U.S. Pat. No. 5,172,694 issued to Flammang in 1992 and U.S. Pat. No. 5,454,836 issued to Van der Veen in 1995, both incorporated herein by reference in their entirety, describe the use of a single lead for atrial sensing and ventricular pacing. Specifically, it is a single dual chamber lead for providing reliable ventricular sensing and pacing from a lead in the right ventricle and atrial sensing from at least two locations in the atrium to determine P-wave direction and conduction time. While this “single pass” VDD lead represented an advance in the art, it unfortunately was often difficult to use. Although the implantation process resembled that of a single standard ventricular lead, positioning the “floating” electrodes within the atrium to provide adequate sensing was often difficult. Moreover, once properly positioned, there was no guarantee that these electrodes would remain in the optimal position since there was no way to affix the electrodes to the wall or floor of the atrium. This new lead also was more difficult to manufacture and, as a result, did not significantly reduce the cost of the VDD pacing system.

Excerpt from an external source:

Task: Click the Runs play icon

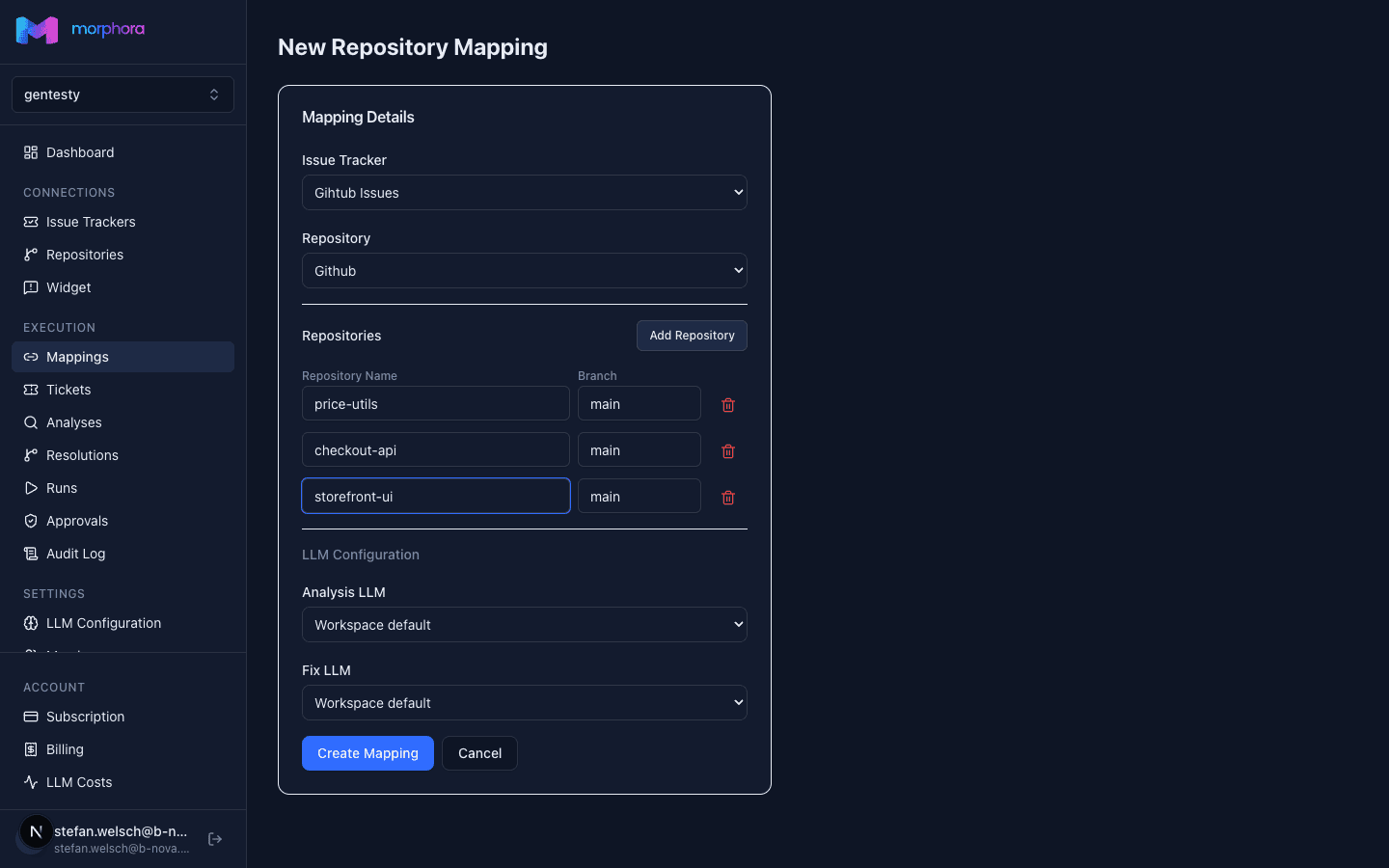Action: pos(31,488)
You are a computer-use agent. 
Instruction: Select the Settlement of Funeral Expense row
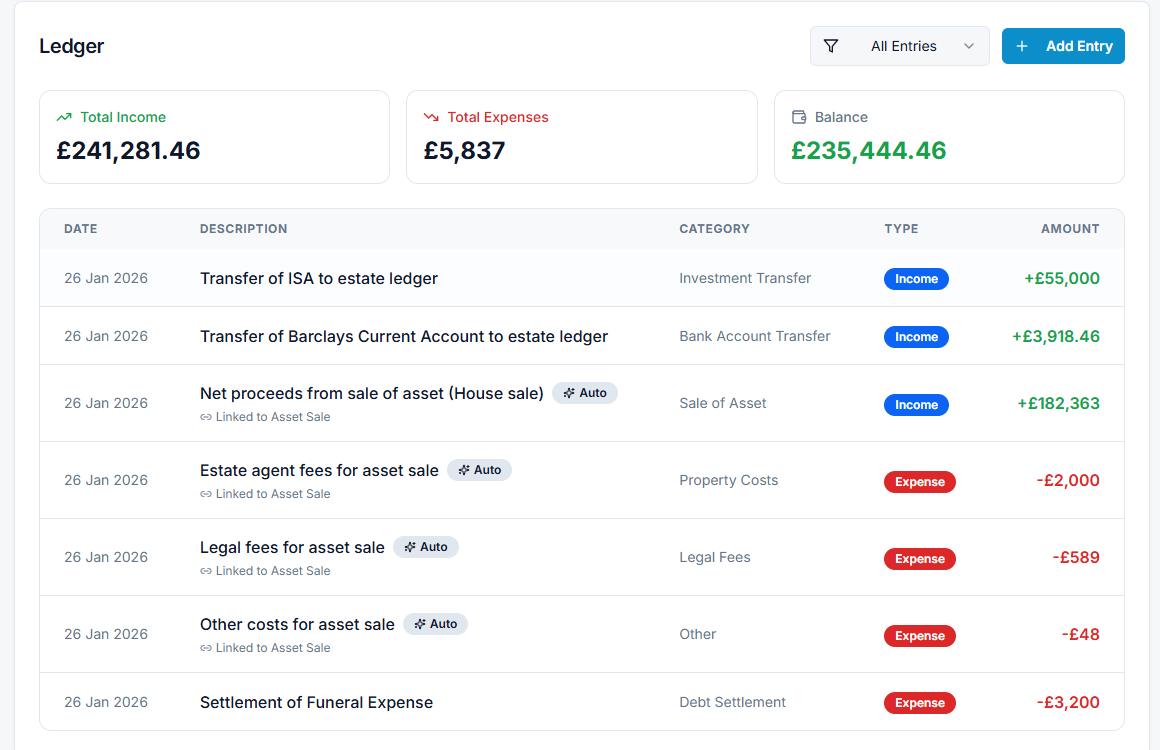[316, 702]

A more recent development involves the addition of rate responsive (VDDR) pacing to the standard VDD pacing. U.S. Pat. No. 5,350,409 issued to Stoop, et al. in 1995 describes one such embodiment. The basis of VDDR pacing is to provide a ventricular rate via an artificial sensor (activity, accelerometer, minute ventilation, QT, etc.) to match the patient's physiologic needs in the absence of a healthy sinus node. The issue to be resolved is to ensure that the sensor-indicated rate does not conflict with the sinus rate. This Stoop patent discloses how the sensor-indicated rate is adjusted as a function of sensed sinus rate. The natural sinus rate is compared to the sensor-indicated rate at one or more rates, and the sensor response function is adjusted, or adapted as a function of such comparisons, so as to optimize sensing of the atrial rate and maintenance of synchronous operation. Again, however, the issue is whether or not the atrial depolarization wave has been sensed. Undersensing or loss of sensing on the atrial lead could potentially lead to a loss of AV synchrony.